> _THE PROBLEM_
In the records below, find the line containing "Instruction: Select the 開催概要 navigation tab"; restate it and every later line word for word, through the last.

> _DATA SUPPLIED_
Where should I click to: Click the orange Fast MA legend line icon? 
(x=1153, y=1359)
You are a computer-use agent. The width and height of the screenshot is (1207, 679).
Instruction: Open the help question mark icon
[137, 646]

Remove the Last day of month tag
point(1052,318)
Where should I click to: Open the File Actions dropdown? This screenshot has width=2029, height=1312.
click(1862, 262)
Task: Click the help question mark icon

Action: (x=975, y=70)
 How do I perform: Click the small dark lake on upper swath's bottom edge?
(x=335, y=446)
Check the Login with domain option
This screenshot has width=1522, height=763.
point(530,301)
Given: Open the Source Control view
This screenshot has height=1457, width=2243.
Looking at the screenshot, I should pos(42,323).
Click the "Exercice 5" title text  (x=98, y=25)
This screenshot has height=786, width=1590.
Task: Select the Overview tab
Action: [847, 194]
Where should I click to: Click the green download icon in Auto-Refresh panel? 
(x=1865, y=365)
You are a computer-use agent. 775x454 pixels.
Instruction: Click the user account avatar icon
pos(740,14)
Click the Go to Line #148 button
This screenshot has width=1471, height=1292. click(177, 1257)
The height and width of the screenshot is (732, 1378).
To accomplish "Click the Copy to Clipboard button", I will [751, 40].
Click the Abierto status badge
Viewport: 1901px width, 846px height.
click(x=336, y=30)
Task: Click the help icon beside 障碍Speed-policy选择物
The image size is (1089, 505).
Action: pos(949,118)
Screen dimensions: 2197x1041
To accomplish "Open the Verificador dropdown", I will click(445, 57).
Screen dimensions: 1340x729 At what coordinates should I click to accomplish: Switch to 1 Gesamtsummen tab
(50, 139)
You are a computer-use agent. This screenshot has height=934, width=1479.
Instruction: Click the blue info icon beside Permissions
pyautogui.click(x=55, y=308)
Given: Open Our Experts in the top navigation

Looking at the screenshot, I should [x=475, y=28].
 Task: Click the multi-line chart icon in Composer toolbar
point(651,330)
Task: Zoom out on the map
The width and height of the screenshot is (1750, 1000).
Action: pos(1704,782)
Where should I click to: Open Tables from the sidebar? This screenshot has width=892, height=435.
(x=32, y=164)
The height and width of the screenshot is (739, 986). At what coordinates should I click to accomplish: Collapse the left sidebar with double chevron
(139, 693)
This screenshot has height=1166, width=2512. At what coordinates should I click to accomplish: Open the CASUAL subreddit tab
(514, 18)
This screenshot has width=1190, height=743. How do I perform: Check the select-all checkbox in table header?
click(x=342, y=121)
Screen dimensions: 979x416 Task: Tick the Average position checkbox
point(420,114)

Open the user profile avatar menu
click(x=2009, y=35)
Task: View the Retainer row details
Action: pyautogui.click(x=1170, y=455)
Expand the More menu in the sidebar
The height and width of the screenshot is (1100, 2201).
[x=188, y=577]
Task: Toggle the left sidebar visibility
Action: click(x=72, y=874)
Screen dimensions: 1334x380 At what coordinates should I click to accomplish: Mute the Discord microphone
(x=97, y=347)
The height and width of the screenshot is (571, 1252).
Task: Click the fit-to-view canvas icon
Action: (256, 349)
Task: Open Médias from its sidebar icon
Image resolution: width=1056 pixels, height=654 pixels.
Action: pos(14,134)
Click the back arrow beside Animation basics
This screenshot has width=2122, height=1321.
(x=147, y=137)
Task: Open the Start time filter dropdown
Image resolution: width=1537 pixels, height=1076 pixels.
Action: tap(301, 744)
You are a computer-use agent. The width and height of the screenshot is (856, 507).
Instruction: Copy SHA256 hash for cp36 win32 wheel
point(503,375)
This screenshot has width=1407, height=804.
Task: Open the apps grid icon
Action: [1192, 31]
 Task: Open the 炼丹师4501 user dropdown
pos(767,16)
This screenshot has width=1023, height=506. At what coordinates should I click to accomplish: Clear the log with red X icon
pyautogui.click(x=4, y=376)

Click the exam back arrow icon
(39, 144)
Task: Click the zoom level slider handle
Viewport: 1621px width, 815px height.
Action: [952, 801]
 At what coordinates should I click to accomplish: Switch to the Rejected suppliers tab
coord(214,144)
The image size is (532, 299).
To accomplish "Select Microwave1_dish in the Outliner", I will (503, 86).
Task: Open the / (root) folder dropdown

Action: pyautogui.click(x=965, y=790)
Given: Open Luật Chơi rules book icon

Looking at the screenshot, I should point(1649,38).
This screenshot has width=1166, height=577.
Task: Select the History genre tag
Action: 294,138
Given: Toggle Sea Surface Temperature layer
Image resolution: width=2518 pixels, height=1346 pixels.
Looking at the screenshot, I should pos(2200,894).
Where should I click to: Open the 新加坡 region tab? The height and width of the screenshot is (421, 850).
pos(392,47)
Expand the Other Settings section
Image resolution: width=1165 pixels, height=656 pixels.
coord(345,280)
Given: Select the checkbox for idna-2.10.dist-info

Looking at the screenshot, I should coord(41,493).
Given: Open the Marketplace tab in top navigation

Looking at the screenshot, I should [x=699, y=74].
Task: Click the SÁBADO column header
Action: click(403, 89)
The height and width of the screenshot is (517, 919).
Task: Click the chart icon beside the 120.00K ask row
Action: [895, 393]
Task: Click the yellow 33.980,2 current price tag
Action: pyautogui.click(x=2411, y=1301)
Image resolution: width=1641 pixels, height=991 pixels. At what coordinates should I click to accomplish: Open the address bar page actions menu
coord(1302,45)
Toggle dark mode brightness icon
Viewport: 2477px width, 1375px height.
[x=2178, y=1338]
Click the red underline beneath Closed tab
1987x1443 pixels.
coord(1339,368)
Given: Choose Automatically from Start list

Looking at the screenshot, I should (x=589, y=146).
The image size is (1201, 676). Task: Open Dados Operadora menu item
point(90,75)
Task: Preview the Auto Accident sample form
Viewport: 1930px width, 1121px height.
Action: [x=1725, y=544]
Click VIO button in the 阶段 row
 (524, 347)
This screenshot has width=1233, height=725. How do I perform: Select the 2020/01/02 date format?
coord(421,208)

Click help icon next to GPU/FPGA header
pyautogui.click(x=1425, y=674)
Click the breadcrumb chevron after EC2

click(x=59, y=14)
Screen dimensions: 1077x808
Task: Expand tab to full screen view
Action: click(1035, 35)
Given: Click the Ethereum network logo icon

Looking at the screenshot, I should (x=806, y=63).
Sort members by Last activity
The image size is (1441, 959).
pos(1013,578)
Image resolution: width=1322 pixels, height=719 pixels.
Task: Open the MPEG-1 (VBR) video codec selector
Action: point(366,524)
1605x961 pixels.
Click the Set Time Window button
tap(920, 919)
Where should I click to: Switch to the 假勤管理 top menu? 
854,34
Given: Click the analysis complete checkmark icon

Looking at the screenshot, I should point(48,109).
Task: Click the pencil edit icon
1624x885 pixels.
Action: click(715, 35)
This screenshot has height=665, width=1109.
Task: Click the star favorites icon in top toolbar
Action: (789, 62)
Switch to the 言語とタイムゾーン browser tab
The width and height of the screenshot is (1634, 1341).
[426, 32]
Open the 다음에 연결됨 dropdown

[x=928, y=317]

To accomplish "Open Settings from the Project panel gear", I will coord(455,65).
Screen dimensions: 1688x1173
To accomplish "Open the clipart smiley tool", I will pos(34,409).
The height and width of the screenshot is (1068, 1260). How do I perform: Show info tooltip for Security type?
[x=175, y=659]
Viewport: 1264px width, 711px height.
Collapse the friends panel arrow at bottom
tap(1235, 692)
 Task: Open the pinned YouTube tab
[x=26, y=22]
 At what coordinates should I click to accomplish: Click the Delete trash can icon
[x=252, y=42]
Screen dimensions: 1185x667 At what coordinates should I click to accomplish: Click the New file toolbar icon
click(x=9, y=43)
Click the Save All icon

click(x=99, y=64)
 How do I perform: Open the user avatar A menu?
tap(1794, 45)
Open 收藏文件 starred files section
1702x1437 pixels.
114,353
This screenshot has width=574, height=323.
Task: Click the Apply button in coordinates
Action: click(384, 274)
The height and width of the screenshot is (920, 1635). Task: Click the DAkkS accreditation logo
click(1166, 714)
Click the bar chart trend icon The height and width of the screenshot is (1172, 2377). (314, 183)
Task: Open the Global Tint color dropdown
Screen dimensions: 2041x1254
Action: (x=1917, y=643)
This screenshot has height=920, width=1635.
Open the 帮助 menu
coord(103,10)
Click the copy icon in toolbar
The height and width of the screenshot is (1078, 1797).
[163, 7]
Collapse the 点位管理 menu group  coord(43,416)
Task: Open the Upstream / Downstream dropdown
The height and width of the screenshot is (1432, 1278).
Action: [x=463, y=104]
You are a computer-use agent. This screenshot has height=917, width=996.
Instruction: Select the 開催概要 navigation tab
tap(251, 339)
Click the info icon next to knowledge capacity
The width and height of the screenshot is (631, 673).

> _REPLY TO THE EXERCISE_
Instruction: Select the 開催概要 navigation tab
tap(251, 339)
Click the info icon next to knowledge capacity
The width and height of the screenshot is (631, 673).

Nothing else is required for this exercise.